That’s right, it’s another farkin’ book review!
I started this book before the election, and between that and work it was slow getting started. This slow start was not because the book started slow though. I was hooked almost immediately actually, I just had no time.
Once my free time loosened up a bit, I dove into The Skinner with relish.
The setting is the mostly water-covered world of Splatterjay, founded by Jay Hoop, which was on the front lines of a war with the alien Prador about a thousand years ago. Then and now Splatterjay is also the home to a particulary virulent virus. The virus doesn’t kill, it changes. Humans infected with it slowly become stronger, heal faster and stop aging (or nearly so).

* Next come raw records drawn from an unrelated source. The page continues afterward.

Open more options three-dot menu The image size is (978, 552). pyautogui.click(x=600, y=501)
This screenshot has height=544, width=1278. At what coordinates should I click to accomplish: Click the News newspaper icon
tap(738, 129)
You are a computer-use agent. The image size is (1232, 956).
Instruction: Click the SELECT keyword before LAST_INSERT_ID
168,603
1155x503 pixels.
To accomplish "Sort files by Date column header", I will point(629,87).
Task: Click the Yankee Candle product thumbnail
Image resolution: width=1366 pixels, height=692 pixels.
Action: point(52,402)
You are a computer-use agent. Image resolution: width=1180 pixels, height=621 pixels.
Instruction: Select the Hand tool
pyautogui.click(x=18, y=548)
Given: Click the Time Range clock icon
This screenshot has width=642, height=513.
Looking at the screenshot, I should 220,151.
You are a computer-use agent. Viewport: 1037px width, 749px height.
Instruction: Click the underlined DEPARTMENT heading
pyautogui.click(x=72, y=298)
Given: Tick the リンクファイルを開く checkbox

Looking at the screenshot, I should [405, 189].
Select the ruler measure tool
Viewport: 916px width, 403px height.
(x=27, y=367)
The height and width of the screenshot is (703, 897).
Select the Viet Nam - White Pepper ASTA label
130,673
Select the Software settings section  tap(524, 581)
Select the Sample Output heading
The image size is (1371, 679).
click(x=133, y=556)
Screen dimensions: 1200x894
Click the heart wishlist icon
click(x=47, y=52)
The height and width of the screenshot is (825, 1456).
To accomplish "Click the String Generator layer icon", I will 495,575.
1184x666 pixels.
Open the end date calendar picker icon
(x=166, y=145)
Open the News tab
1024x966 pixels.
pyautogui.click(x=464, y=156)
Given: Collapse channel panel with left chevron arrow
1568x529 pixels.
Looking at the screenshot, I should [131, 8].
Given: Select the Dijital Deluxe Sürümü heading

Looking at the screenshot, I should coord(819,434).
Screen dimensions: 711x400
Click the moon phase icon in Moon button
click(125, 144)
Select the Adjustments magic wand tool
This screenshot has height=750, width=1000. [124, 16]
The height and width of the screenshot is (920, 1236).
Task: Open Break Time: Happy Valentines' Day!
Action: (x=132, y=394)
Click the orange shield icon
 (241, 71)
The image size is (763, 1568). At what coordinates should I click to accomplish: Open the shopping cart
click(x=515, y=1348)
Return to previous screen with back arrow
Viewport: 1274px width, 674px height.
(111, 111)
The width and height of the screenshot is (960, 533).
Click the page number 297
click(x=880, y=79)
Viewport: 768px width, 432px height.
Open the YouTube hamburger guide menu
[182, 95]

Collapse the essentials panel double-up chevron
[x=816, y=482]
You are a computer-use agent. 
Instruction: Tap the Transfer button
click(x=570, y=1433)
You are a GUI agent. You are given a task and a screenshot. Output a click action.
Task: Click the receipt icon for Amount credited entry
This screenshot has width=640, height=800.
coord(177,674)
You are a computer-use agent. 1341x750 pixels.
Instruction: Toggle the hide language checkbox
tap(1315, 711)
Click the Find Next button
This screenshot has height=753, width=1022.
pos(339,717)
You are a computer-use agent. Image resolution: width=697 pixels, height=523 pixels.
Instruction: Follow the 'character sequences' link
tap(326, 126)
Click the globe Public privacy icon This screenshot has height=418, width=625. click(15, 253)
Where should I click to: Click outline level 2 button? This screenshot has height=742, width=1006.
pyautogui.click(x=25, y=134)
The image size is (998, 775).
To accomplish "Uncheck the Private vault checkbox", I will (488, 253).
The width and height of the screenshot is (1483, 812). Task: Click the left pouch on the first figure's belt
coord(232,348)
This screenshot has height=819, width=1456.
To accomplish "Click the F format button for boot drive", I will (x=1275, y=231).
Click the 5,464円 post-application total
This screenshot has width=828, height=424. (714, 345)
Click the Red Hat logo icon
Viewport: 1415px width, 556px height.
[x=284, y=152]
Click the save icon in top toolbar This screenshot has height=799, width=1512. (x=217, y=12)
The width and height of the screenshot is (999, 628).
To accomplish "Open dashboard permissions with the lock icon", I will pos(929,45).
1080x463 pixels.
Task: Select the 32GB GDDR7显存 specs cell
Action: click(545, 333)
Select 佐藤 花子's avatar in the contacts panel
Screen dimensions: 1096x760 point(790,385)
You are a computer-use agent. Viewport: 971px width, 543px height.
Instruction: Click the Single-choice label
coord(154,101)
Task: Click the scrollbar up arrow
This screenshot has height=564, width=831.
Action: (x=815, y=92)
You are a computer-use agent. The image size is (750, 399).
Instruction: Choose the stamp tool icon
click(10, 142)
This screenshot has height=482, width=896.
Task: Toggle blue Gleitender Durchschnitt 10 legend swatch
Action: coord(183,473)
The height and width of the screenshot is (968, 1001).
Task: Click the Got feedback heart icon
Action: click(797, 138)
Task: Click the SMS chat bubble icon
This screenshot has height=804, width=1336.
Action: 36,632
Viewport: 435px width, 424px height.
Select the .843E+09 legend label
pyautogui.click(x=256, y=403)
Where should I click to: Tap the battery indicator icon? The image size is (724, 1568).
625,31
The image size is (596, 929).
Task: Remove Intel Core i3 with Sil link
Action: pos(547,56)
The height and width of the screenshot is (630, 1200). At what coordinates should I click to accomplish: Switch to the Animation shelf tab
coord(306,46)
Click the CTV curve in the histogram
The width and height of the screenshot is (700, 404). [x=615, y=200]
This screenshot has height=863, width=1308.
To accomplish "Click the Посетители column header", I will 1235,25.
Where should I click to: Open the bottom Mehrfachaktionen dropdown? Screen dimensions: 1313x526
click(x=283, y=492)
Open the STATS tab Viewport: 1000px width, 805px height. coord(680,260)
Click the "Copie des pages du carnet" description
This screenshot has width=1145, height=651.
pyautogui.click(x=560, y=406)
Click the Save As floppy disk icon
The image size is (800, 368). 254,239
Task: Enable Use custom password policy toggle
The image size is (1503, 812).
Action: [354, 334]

Such infected humans are know as Hoopers.
Most of the local fauna is infected as well, and as a result things are pretty deadly on Spatterjay. Asher illustrates this outside of the main story line in the intros to the 20 chapters which illustrate the (vicious) cycle of the Spatterjay food chain.
Jay Hoop colluded with the Prador during the war, and among the hoopers are a those who were his prisoners and slaves at the time. Those survivors are known as the Old Captains. These guys are nearly unkillable, incredibly strong, and, as a result of figuring out how to maintain an interest in life for a millenium, pretty mellow all in all. Jay Hooper is still alive too, if one can call it that, and now know as The Skinner.
The plot revolves around the return to Splatterjay of one of The Skinner’s former lover, Rebecca Frist; Sable Keech, essentially a cop who has been hunting down The Skinner’s former lieutenants since the end of the Prador War, and dead for the last 700 years. Keech is a reification, his organic body maintained by some sophisticated chemistry and augmented by cybernetics; and the Prador themselves.
Asher unfolds the plot carefully and what starts out well-paced slowly builds into very fast-paced and difficult to put down. There are a few good twists to the plot here and there as well.
The characters are all at least interesting, and usually much more so. You care what happens to them, even the AIs (artificial intelligences). None of the characters are really deep, but neither are any of the major ones one dimensional.
In some ways the novel reminds me of Frank Herber’s Dune. Replace the spice with the virus, the Fremen with the Hoopers, the inhospitable climate of Arrakis with the vicious fauna of Spatterjay and you have some sort of aquatic analog of Dune with the tech of a hard scifi setting.
Although The Skinner is a hard scifi novel it doesn’t dwell much on technical details and physics which should make it more accessible to those who tend to eschew harder scifi because they don’t like these aspects of it.
I would recommend The Skinner to anyone who appreciates a fast-paced action novel in any setting.
Thanks for that!
You’re most welcome for the review. Wow, I’m flattered that you found, read and commented on this. Thanks!